Task material section start

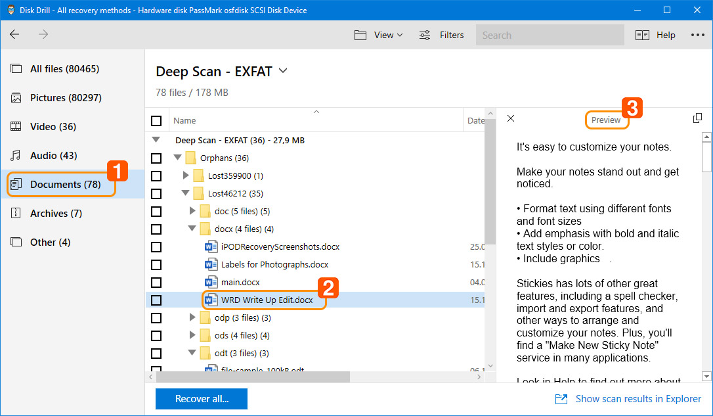Click the back navigation arrow
This screenshot has height=416, width=713.
pyautogui.click(x=14, y=35)

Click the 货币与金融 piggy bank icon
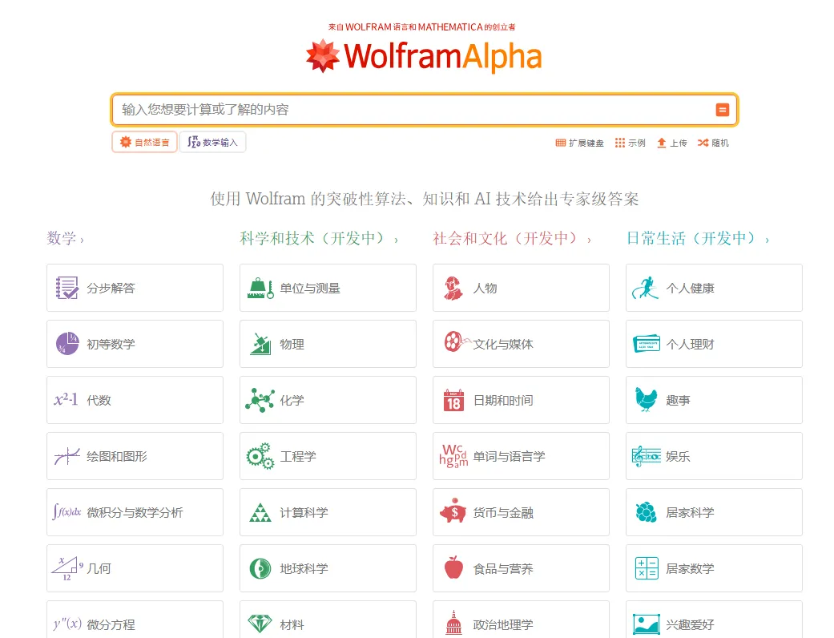pos(453,512)
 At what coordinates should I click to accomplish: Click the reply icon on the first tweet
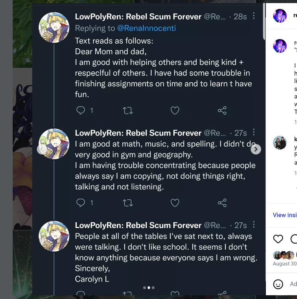81,110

Task material section end

• Work order
With the pictures excluded, the line containing "Click the 货币与金融 piggy bank icon" and every line after it through the end of the data above are to be transcribed exactly, and nothing more.

• Task output
Click the 货币与金融 piggy bank icon
pos(453,512)
 At what coordinates should I click to accomplish: Click the reply icon on the first tweet
81,110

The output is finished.